With the release of Windows Vista, the 2007 Microsoft Office system and Microsoft Exchange Server 2007, Microsoft is helping businesses bridge the gap between people and information by making search integral to every aspect of the way information is created, managed and used by businesses. Instead of just providing an add-on toolbar or a search page on the Internet, Microsoft is focused on weaving search into the basic fabric of business infrastructure.

The starting point is software that is better tuned to the way businesses create and store information. Microsoft Office SharePoint Server 2007 provides a single, central location for storing and managing documents, making it dramatically easier to find and use critical business information. To improve search relevancy, Windows Vista integrates search throughout the operating system and it includes powerful new indexing technologies and algorithms that lay the groundwork for solutions that are capable of searching all types of structured and unstructured business content, from e-mails to information stored in line of business applications to data stored in corporate databases.

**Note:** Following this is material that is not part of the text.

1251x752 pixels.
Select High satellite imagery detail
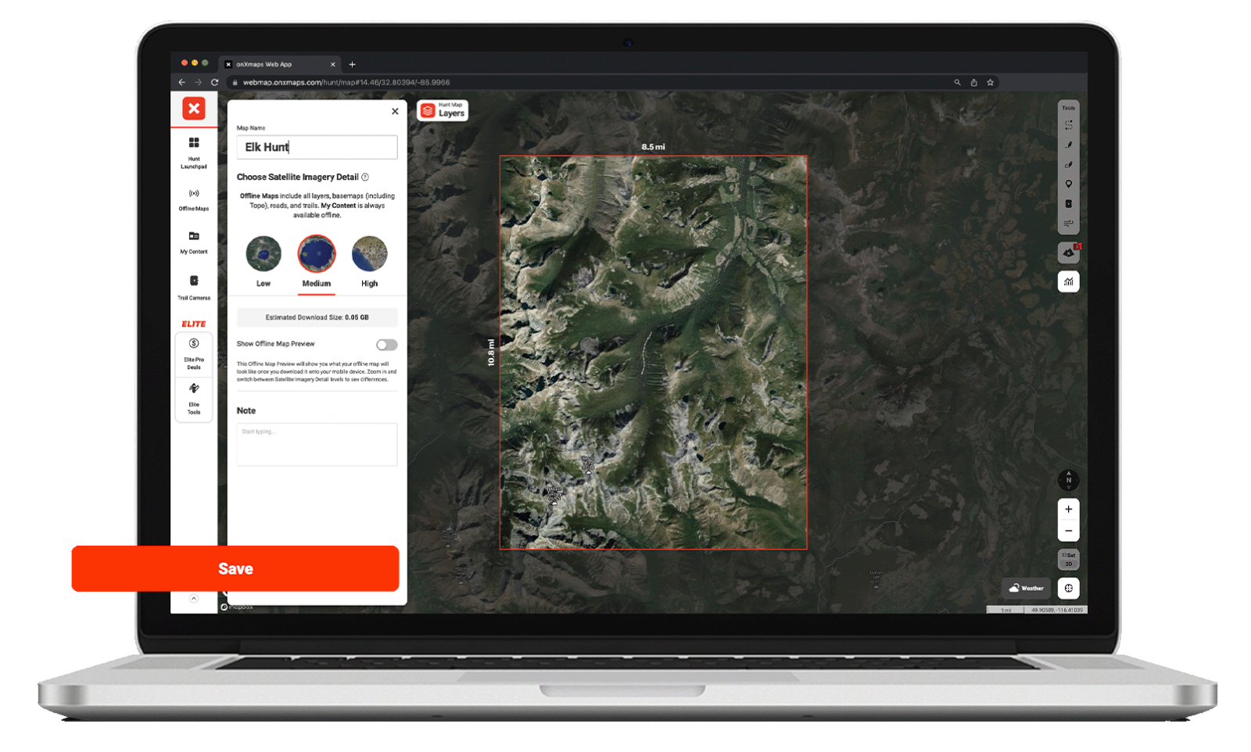click(x=369, y=252)
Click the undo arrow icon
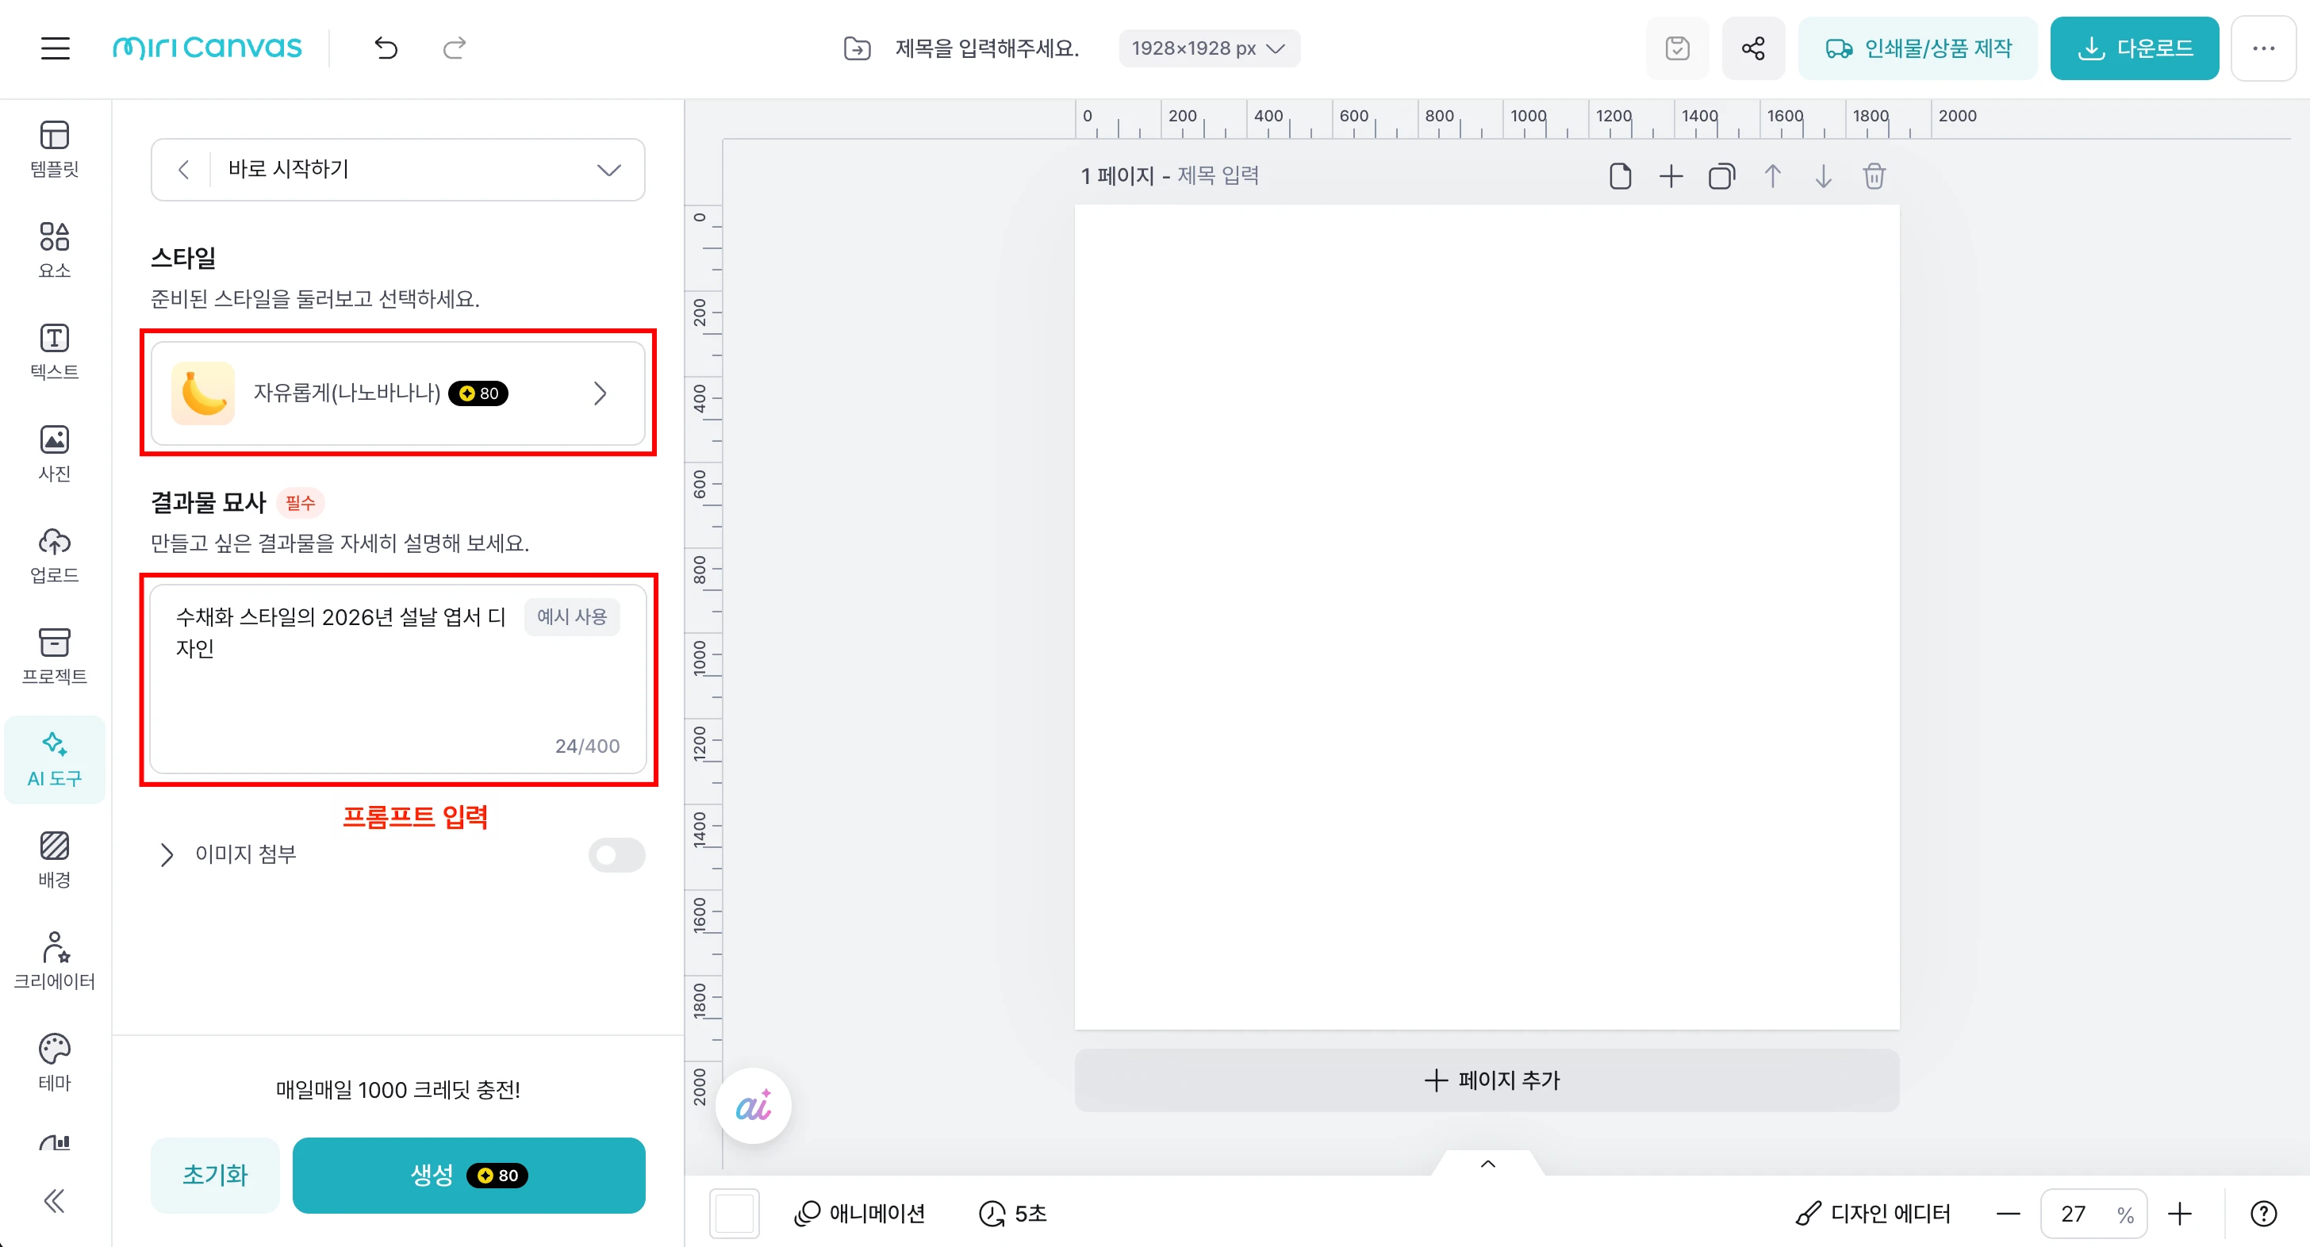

One of the biggest barriers to information access in the enterprise is the fact that data resides in so many different locations, from structured solutions like ERP systems to less structured sources such as file shares and internal team portals. This leads to painfully inefficient processes that force people to leave one application, logon to another, find a single piece of data and write it on a piece of paper, and then return to their original application, all just to complete a simple task like sending an email to a customer. The 2007 Microsoft Office system provides the framework for information management solutions that replace this complexity with a single, unified way to get at information, no matter where it resides. That ability extends beyond the desktop to mobile devices as well: with Exchange Server 2007, mobile workers can even search their e-mail to find the key piece of information they need, no matter where they are.

For many businesses, Microsoft Office SharePoint Server 2007 will be at the very center of the next generation of end-to-end information management systems. Office SharePoint Server 2007 provides centralized storage for all business documents, giving companies the ability to streamline processes, improve compliance efforts and help keep business information secure. Designed specifically to improve information access, it enables people to connect to business data in common line-of-business applications and search a wide range of common information repositories including file shares, Web sites, portals, public folders and even Notes databases, making it the ideal starting point for any comprehensive enterprise search solution.

Office SharePoint Server 2007 will also help solve one of the most difficult and important information challenges that businesses face: taking full advantage of the knowledge and experience that employees possess. Office SharePoint Server 2007 will offer the capability to track expertise and social networks in an organization so employees can quickly connect to people with the right skills, knowledge and relationships.

There's no doubt that search has had a profound impact during the last 10 years. But it's also clear that traditional approaches to search based on indexing Web pages are no longer adequate to meet the needs of business. With the release of Windows Vista, the 2007 Microsoft Office system and Exchange Server 2007, Microsoft is helping companies take an important step toward a new era where the idea of "search" will give way to a notion of seamless access to knowledge. In this new era, repetitive, uninteresting tasks like hunting blindly through Web sites to find a single piece of information, or moving data manually from one system to another will disappear. Instead, employees will be able to focus their time and creative energy on work that generates real value and growth.